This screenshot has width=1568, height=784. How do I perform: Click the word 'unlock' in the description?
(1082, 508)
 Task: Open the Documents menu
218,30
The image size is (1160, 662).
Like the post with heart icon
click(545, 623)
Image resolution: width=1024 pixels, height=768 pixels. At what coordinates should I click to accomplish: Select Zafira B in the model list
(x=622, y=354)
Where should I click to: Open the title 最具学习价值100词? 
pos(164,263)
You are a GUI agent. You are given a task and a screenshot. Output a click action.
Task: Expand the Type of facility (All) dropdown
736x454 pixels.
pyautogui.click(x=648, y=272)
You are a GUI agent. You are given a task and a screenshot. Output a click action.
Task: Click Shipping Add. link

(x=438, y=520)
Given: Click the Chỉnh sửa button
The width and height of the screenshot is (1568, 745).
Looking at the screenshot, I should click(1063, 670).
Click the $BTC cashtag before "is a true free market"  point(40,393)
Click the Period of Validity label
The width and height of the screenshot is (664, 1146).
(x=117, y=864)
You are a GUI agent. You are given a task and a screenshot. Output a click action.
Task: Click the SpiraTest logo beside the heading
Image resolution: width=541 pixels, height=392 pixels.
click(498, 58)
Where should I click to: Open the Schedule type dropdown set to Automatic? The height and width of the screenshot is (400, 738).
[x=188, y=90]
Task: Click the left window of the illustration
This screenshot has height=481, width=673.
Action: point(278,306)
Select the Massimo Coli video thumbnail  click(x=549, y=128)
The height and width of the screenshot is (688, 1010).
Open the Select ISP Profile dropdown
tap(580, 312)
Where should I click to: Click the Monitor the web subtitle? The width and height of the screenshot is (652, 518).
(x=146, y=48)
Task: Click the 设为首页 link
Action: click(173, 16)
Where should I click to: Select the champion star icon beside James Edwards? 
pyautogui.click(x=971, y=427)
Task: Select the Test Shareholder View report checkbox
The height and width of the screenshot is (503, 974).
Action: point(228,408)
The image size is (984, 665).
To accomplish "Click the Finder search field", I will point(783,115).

**What is needed**
Once the line containing "The height and width of the screenshot is (688, 1010)." is found, print it and every line after it through the end of the listing, exactly and alone.

**Result for this task**
The height and width of the screenshot is (688, 1010).
Open the Select ISP Profile dropdown
tap(580, 312)
Where should I click to: Click the Monitor the web subtitle? The width and height of the screenshot is (652, 518).
(x=146, y=48)
Task: Click the 设为首页 link
Action: click(173, 16)
Where should I click to: Select the champion star icon beside James Edwards? 
pyautogui.click(x=971, y=427)
Task: Select the Test Shareholder View report checkbox
The height and width of the screenshot is (503, 974).
Action: point(228,408)
The image size is (984, 665).
To accomplish "Click the Finder search field", I will point(783,115).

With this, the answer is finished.